◆ Assignment:
Output only the lines below from the one containing "[Log in using your Facebook" to the one containing "Wozu muss ich mich registrieren? (28, 66)", exactly as written, both ends kept.
** Opening Data to examine block **
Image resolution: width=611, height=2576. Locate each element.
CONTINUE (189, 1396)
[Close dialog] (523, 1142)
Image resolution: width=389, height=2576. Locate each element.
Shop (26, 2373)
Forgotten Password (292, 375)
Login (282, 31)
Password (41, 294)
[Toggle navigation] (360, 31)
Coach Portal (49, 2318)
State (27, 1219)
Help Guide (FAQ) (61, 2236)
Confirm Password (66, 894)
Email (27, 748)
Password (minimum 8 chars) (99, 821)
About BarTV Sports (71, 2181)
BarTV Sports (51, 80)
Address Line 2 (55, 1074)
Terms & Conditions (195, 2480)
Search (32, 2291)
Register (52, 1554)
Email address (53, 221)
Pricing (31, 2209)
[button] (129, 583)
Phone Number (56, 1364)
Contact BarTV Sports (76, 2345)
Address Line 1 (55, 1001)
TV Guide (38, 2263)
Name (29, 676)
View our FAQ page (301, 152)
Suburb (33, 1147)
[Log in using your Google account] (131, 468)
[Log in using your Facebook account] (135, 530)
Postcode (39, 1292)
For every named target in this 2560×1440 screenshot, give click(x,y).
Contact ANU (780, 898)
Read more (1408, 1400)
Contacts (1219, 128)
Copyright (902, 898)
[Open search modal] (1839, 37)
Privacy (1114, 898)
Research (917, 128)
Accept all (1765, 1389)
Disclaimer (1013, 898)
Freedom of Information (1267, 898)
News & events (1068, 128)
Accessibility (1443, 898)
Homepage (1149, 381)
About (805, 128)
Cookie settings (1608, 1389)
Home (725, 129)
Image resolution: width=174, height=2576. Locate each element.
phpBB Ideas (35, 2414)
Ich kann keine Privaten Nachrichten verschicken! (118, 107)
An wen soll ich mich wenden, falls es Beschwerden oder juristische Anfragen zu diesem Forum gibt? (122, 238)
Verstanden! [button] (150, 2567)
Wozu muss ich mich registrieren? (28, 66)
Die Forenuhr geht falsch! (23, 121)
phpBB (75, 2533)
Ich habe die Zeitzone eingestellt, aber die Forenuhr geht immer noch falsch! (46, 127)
** Closing Data to examine block **
◆ Answer section:
[Log in using your Facebook account] (135, 530)
Postcode (39, 1292)
For every named target in this 2560×1440 screenshot, give click(x,y).
Contact ANU (780, 898)
Read more (1408, 1400)
Contacts (1219, 128)
Copyright (902, 898)
[Open search modal] (1839, 37)
Privacy (1114, 898)
Research (917, 128)
Accept all (1765, 1389)
Disclaimer (1013, 898)
Freedom of Information (1267, 898)
News & events (1068, 128)
Accessibility (1443, 898)
Homepage (1149, 381)
About (805, 128)
Cookie settings (1608, 1389)
Home (725, 129)
Image resolution: width=174, height=2576. Locate each element.
phpBB Ideas (35, 2414)
Ich kann keine Privaten Nachrichten verschicken! (118, 107)
An wen soll ich mich wenden, falls es Beschwerden oder juristische Anfragen zu diesem Forum gibt? (122, 238)
Verstanden! [button] (150, 2567)
Wozu muss ich mich registrieren? (28, 66)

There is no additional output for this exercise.